Three Examples of Engagement through Photovoice
Addressing the complex challenges of today’s world requires our collective creative capacity. As such, arts-based methods which promote creativity are increasingly important means of engaging people in the issues that matter most to them. This article focuses on one arts-based method, Photovoice, which is a “process by which people can identify, represent, and enhance their community through a specific photographic technique” (Wang & Burris, 1997, p. 369) where participants take photos in response to a question or topic of inquiry. To explore this engagement method, we draw from the methodological insights gleaned from three Master’s Arts in Leadership capstone projects that employed Photovoice (or variations thereof) as one method of inquiry.

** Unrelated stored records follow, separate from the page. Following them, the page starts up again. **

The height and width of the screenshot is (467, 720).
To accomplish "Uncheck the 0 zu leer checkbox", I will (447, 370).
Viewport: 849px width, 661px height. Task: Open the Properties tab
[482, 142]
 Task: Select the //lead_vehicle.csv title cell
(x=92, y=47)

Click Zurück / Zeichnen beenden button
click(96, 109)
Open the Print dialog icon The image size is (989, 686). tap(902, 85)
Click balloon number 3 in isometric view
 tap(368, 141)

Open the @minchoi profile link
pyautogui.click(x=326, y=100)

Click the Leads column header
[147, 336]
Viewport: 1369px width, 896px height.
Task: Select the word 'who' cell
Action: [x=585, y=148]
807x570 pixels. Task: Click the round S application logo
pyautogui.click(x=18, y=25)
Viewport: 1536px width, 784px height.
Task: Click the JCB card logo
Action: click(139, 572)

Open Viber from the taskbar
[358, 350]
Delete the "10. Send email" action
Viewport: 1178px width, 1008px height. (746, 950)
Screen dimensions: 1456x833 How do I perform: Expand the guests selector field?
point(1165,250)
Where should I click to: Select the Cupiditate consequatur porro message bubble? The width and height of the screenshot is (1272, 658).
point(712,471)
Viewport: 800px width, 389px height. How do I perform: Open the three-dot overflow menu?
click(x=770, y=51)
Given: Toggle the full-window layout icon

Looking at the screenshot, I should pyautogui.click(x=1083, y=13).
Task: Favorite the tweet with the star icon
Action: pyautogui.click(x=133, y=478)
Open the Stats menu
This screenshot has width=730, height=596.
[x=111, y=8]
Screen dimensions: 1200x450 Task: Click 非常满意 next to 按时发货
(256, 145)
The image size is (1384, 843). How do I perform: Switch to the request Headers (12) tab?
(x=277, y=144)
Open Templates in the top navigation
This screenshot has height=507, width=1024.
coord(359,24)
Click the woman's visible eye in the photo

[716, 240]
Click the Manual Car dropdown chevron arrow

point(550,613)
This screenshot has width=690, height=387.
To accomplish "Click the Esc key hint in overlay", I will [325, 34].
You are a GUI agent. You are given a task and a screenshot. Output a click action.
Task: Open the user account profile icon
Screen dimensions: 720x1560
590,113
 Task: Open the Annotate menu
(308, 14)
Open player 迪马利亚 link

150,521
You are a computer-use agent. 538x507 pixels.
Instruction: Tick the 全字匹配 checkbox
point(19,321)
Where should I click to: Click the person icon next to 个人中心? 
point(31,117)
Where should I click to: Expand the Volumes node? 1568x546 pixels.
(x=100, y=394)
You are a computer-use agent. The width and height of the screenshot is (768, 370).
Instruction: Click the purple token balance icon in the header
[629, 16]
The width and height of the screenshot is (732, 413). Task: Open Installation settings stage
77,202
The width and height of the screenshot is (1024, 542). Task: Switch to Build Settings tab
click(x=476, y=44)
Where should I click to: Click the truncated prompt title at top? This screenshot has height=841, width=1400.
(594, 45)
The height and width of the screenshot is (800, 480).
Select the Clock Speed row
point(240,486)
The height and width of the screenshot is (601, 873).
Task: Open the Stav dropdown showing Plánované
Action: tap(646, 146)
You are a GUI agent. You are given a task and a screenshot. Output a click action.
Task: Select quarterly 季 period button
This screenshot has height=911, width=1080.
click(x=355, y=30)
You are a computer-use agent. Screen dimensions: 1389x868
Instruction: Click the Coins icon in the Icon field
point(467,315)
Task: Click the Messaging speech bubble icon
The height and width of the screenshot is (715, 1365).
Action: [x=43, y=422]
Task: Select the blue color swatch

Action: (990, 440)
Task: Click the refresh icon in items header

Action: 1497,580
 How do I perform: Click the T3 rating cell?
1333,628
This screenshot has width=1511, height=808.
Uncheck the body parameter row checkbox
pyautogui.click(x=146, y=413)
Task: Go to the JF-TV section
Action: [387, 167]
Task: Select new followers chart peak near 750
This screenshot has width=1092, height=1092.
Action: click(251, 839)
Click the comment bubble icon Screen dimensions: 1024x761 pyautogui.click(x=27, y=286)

The article is organized as follows: We begin by reviewing Photovoice as a research and engagement method and then summarize the three projects, which occurred in two nonprofit organizations and one public sector institution. In the discussion, we then compare and contrast the methodological insights emerging from these projects, including the extent to which each project: (a) enabled workers at various levels of organizational hierarchies to share their voices; (b) required careful attention to ethics; and (c) generated relationships among participants. As this is a methodological paper, our emphasis here is to highlight the process and impact of using Photovoice as a method rather than sharing each of the study findings and conclusions. In each example, Photovoice as both a research and engagement method enabled participants to play a leadership role in participatory engagement, thus deemphasizing top-down decision-making and promoting more integrated approaches to research and leadership as engagement.